From d1a785823d1872867b8383b73f7cd514e8bffd23 Mon Sep 17 00:00:00 2001
From: aliaspider <aliaspider@gmail.com>
Date: Wed, 17 Sep 2014 19:06:53 +0100
Subject: [PATCH] add a faster (approximated) version of the CC resampler using
 SSE intrinsics

---
 audio/resamplers/cc_resampler.c | 258 ++++++++++++++++++++++++++++++--
 1 file changed, 249 insertions(+), 9 deletions(-)

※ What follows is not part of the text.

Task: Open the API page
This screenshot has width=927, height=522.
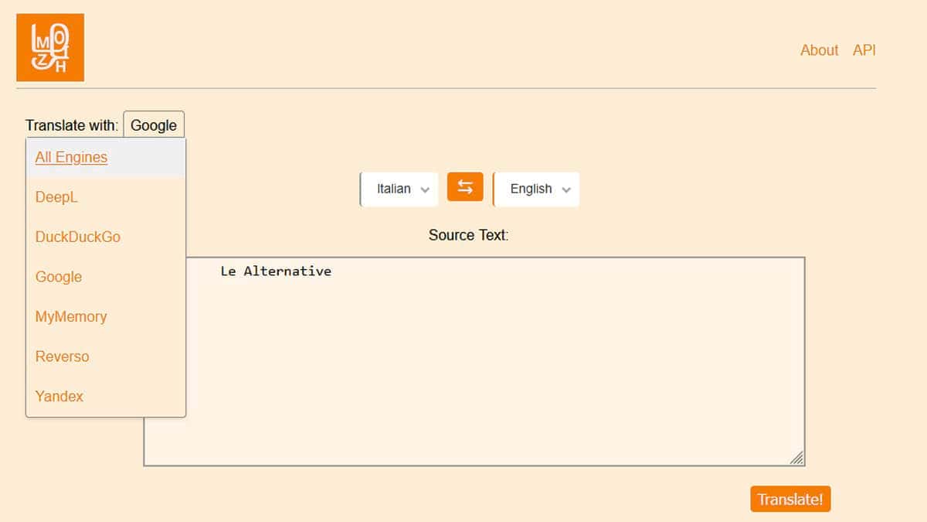Action: (x=864, y=49)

diff --git a/audio/resamplers/cc_resampler.c b/audio/resamplers/cc_resampler.c
index 35a0488f1f..6910ec1a38 100644
--- a/audio/resamplers/cc_resampler.c
+++ b/audio/resamplers/cc_resampler.c
@@ -28,13 +28,8 @@
 #define RARCH_LOG(...) fprintf(stderr, __VA_ARGS__)
 #endif
 
-typedef struct audio_frame_int16
-{
-   int16_t l;
-   int16_t r;
-} audio_frame_int16_t;
 
-#ifdef _MIPS_ARCH_ALLEGREX1
+#ifdef _MIPS_ARCH_ALLEGREX
 static void resampler_CC_process(void *re_, struct resampler_data *data)
 {
    (void)re_;
@@ -121,7 +116,7 @@ static void resampler_CC_process(void *re_, struct resampler_data *data)
       outp++;
    }
 
-   /* The VFPU state is assumed to remain intact 
+   /* The VFPU state is assumed to remain intact
     * in-between calls to resampler_CC_process. */
 
 done:
@@ -151,6 +146,251 @@ static void *resampler_CC_init(double bandwidth_mod)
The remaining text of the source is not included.